QUOTED PASSAGE
Being assassinated by someone you’ve never even met is terribly disappointing, but rather than sulk I leapt at the opportunity to take part in a new series.
As is the way with programmes like this, you don’t get the chance to meet the host beforehand, which meant I only had the hour-long recording session to convince a man I’ve always liked and admired that my head is not entirely full of acceleration figures and comparative rear-seat legroom dimensions.
It obviously didn’t work because, while promoting the show, Hancock said he was ‘allergic’ to people who like cars, and that my choices had been ‘boringly obvious’.
Fine. I tried to be reasonable, but now it’s payback time because Hancock, I know, is a huge football fan. And I loathe football fans.
I have just finished Nick Hornby’s Fever Pitch, and found the whole sorry saga more sad than Born Free.
While I hero-worship Ian McCullum and Tommy Lee Jones, whose talents are boundless, these people drool over footballers who, almost without exception, are so stupid I’m amazed they can put their shorts on the right way round.
Last week I found myself sharing a hotel with a team that, thanks to the libel laws, shall have to remain nameless. But honestly, the lobby was like Darwin’s waiting room.

COLLECTED DATA
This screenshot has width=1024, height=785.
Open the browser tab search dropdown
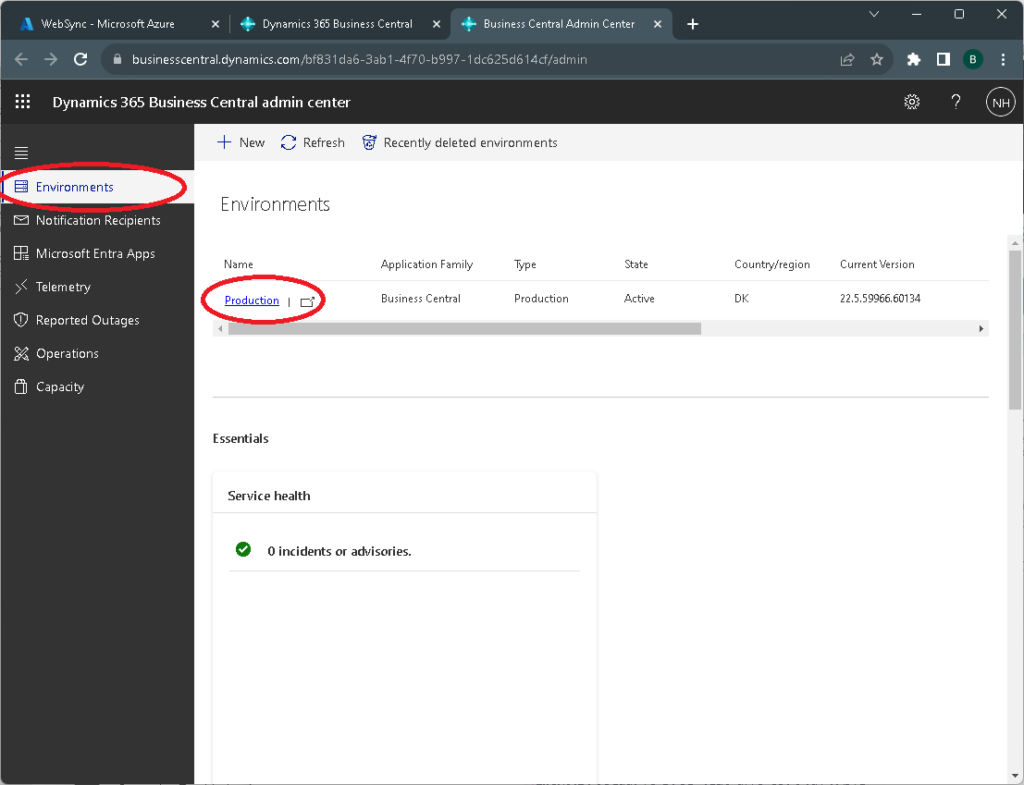[x=874, y=14]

WHAT THE TASK ASKS
Extend the passage above about football fans, picking up after its last sentence.

ANSWER TO THIS TASK
They had got it into their tiny, tiny minds that I was Jeremy Beadle and, for two hours, could only say ‘Watch out. Beadle’s about.’ At least, that’s what I think they were saying, because speech was an art form they hadn’t mastered properly.
I noticed that they didn’t have conversations like normal people. One would walk up to a huddle of others and make some kind of farmyard noise. This would prompt the others to cluck or moo and then everyone would disperse.
Now, we’re dealing here with a bunch of young men who, because they can kick an inflated sheep’s pancreas some considerable distance, get paid anything up to £40,000 a week. And if you give young males that sort of money, they will be tempted to spend large chunks of it on a flash set of wheels.
Apparently, this worries Manchester United boss Alex Ferguson, who tries to veto some of the more extreme vehicular demands from his players. It seems that having paid squillions of pounds for a new player, he doesn’t sleep well at night if he thinks the guy is charging around the city centre at 180mph in a Vantage. Driving while under the influence of the Spice Girls is not illegal, but it is dangerous. And so is not being able to read STOP signs.
Obviously no such ban is enforced at Liverpool FC, where a spokesman said the car park is ‘incredible’. Apparently, there are several of those ‘upmarket Land Rover things’ (Range Rovers I presume) and the rest are all ‘sporty Porsches’ – as opposed, I guess, to the much rarer non-sporty variety.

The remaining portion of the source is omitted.